We then talked over Cheltenham and our way of life, and then ran into discourse upon Courts and Court life in general. I frankly said I liked them not, and that, if I had the direction of any young person’s destination, I would never risk them into such a mode of living; for, though Vices may be as well avoided there as anywhere ‘and in this Court particularly, there were mischiefs of a smaller kind, extremely pernicious to all nobleness of character, to which this Court, with all its really bright examples, was as liable as any other,—the mischiefs of jealousy, narrowness, and selfishness.
He did not see, he said, when there was a place of settled income and appropriated business why it might not be filled both with integrity and content in a Court as well as elsewhere. Ambition, the desire of rising, those, he said, were the motives that envy which set such little passions in motion. One situation, however, there was, he said, which he looked upon as truly dangerous, and as almost certain to pervert the fairest disposition—it was one in which he would not place any person for whom he had the smallest regard, as he looked upon it to be the greatest hazard a character could run. This was, being maid of honour.
THE VINDICTIVE BARETTI.
Tuesday, July 22-To-day, at noon, I had a surprise with which I was very well pleased. His majesty opened the door of my little parlour, called out, “Come, Come in-,” and was followed by Major Price. He was just arrived from his little farm in Herefordshire, and will stay here some days. It is particularly fortunate just now, when another gentleman was really required to assist in attendance upon the royal party.
Mr. Seward, with a good-humoured note, sent me the magazine with Baretti’s strictures on Mrs. Thrale. Good heaven, how abusive! It can hardly hurt her—it is so palpably meant to do it. I could not have suspected him, with all his violence, of a bitterness of invective so cruel, so ferocious!

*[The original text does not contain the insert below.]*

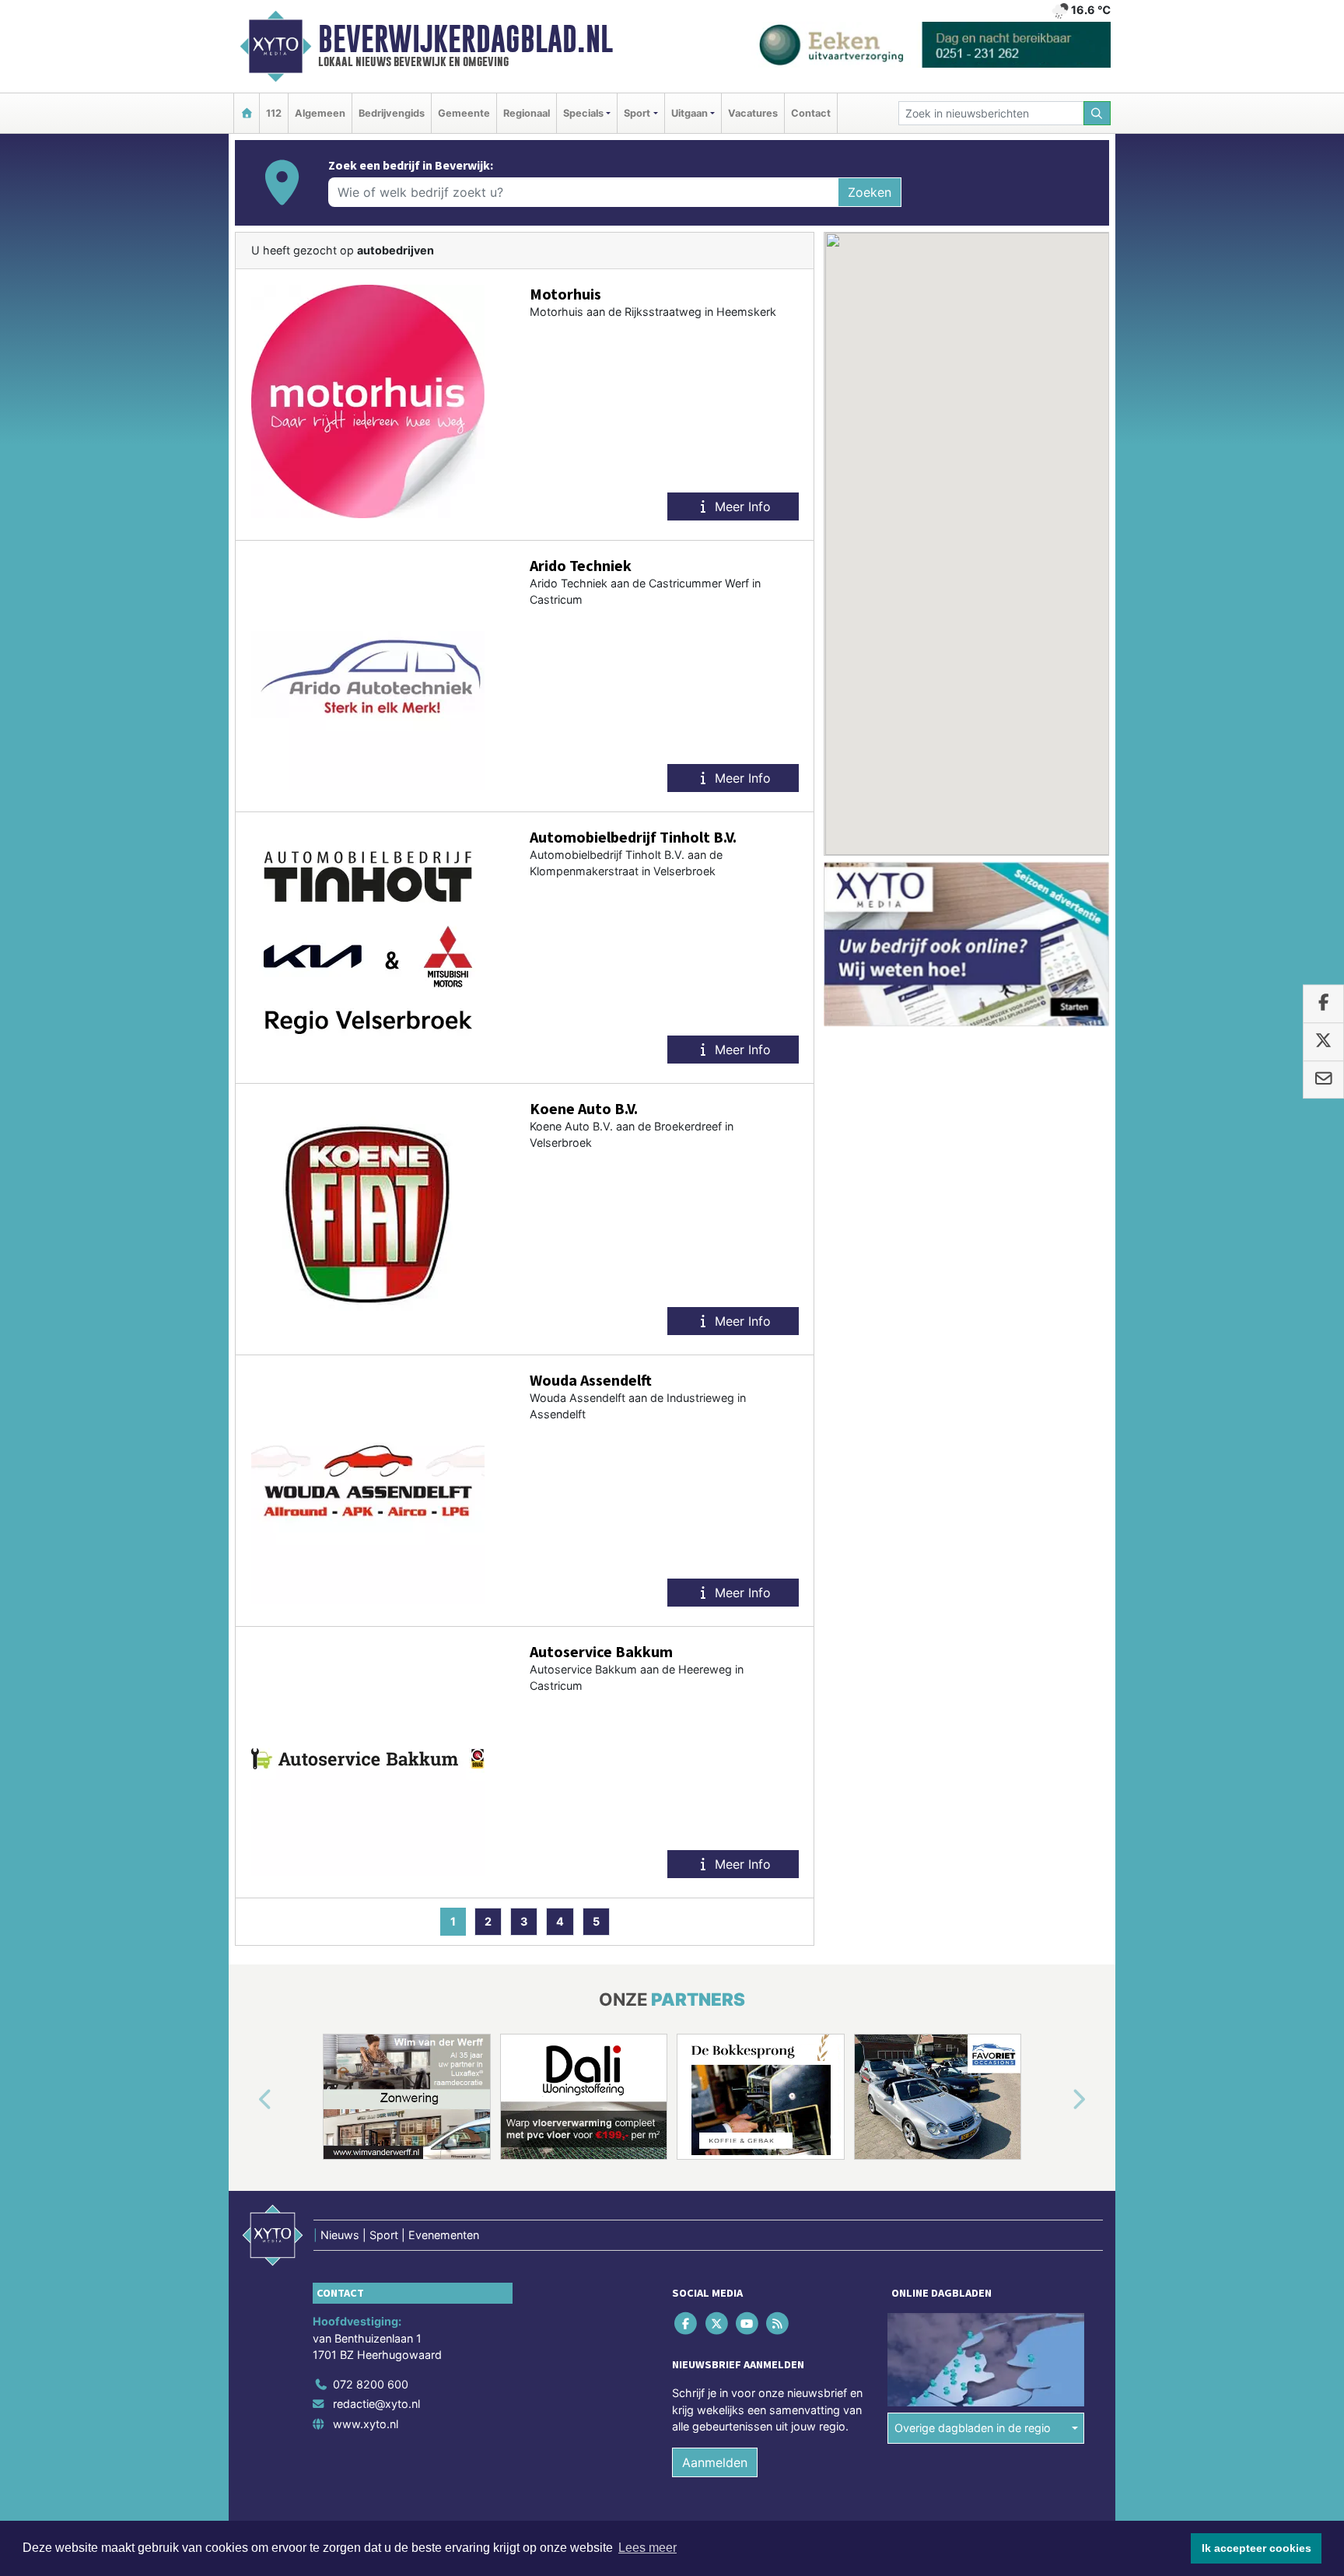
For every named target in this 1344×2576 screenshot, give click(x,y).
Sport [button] (637, 113)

I well remember his saying to me, when first I saw him after the discovery of “Evelina”.... “I see what it is you can do, you little witch—it is, that you can hang us all up for laughing-stocks; but hear me this one thing—don’t meddle with me. I see what they are, your powers; but remember, when you provoke an Italian you run a dagger into your own breast!”
I half shuddered at the fearful caution from him, because the dagger was a word of unfortunate recollection:[284] but, good heaven! it could only be a half Shudder when the caution was against an offence I could sooner die than commit, and which, I may truly say, if personal attack was what he meant, never even in sport entered my mind, and was ever, in earnest, a thing I have held in the deepest abhorrence.
I must do, however, the justice to his candour to add, that upon a newer acquaintance with me, which immediately followed, he never repeated his admonition; and when “Cecilia” came out, and he hastened to me with every species of extravagant encomium, he never hinted at any similar idea, and it seemed evident he concluded me, by that time, incapable meriting such a suspicion; though, to judge by his own conduct, a proceeding of this sort may to him appear in a very different light. He thinks, at least, a spirit of revenge may authorize any attack, any insult. How unhappy and how strange! to join to so much real good nature as this man possesses when pleased, a disposition so savagely vindictive when offended.